* Given instruction: Please format the listing, from its start down to the line containing "Looking at the screenshot, I should 846,31.", as a two-column CSV with the headers instruction and response, one row for each text and its answer, each value in a single quoted field with line breaks turned into spaces. Leave the pictures out.

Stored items
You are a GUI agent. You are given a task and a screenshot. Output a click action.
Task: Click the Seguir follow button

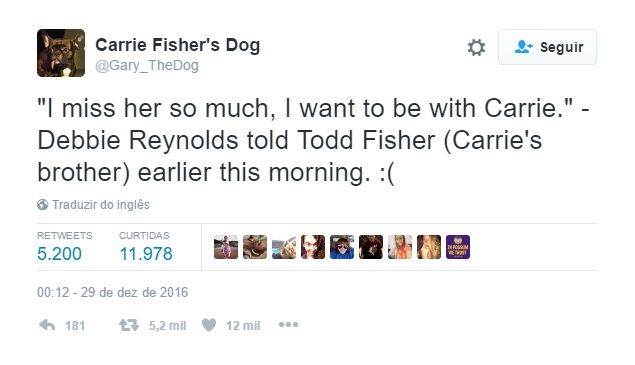547,47
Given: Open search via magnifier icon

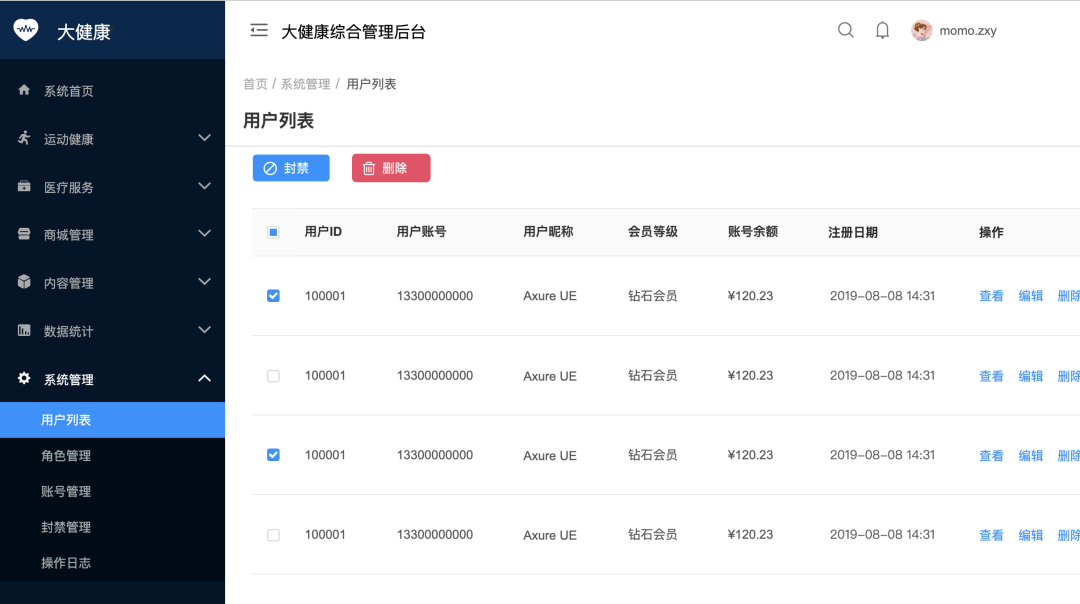Looking at the screenshot, I should 846,31.
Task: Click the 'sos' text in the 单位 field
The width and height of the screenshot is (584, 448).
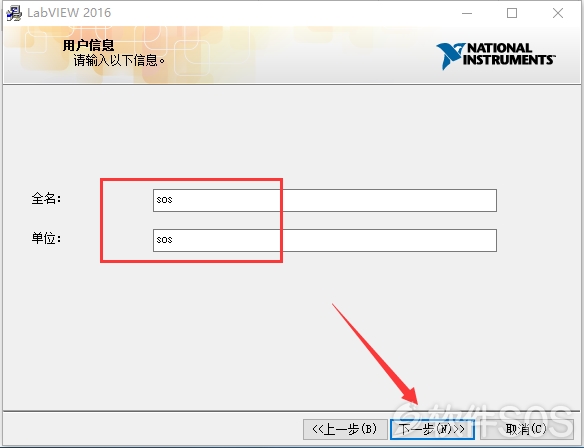Action: [x=164, y=240]
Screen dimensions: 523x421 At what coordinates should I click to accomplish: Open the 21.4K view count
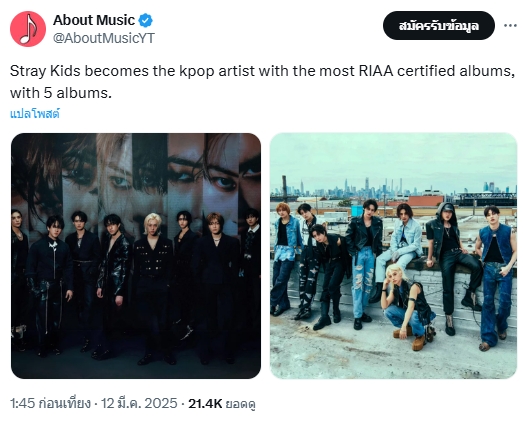tap(205, 403)
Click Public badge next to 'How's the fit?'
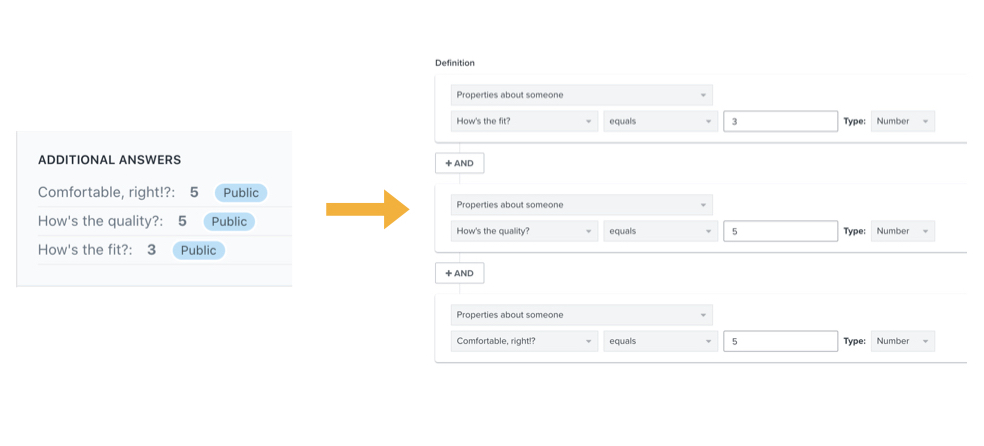This screenshot has height=446, width=984. (198, 250)
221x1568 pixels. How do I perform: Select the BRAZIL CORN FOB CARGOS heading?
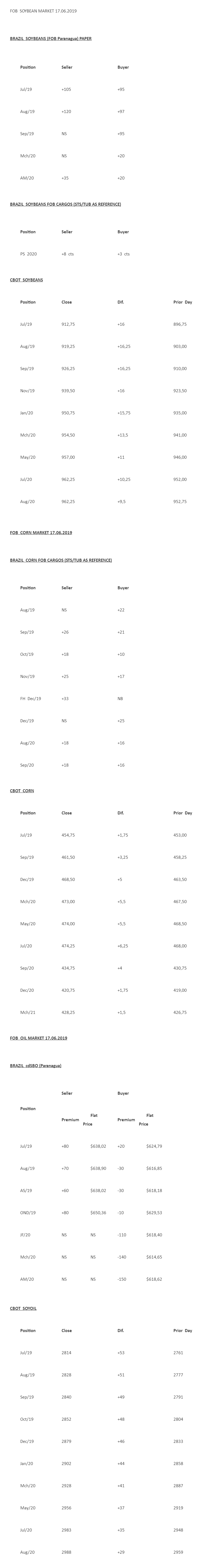61,560
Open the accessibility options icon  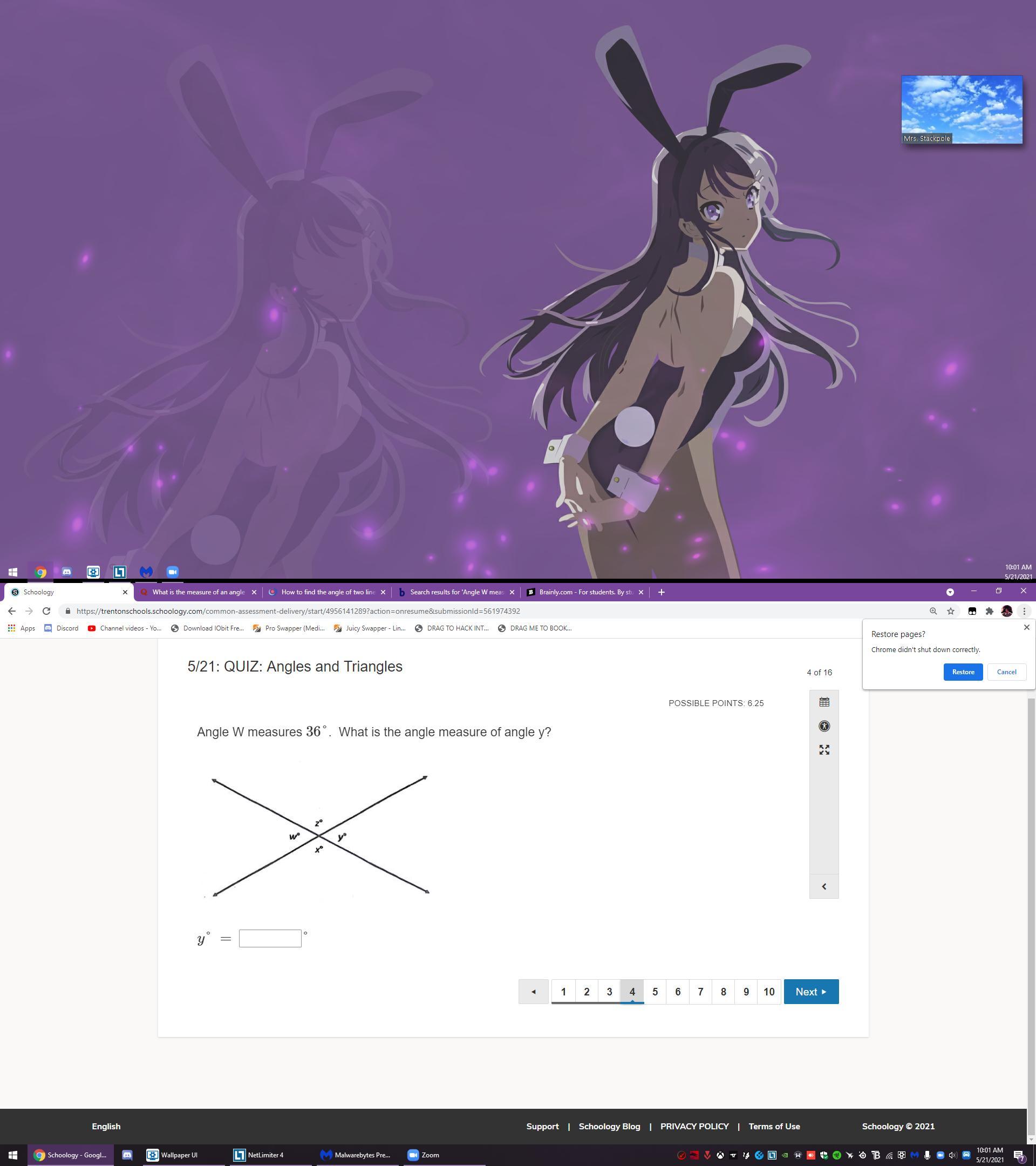pyautogui.click(x=824, y=726)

* Result of the task:
instruction,response
"You are a GUI agent. You are given a task and a screenshot. Output a click action. Task: Click the Seguir follow button","547,47"
"Given: Open search via magnifier icon","Looking at the screenshot, I should 846,31."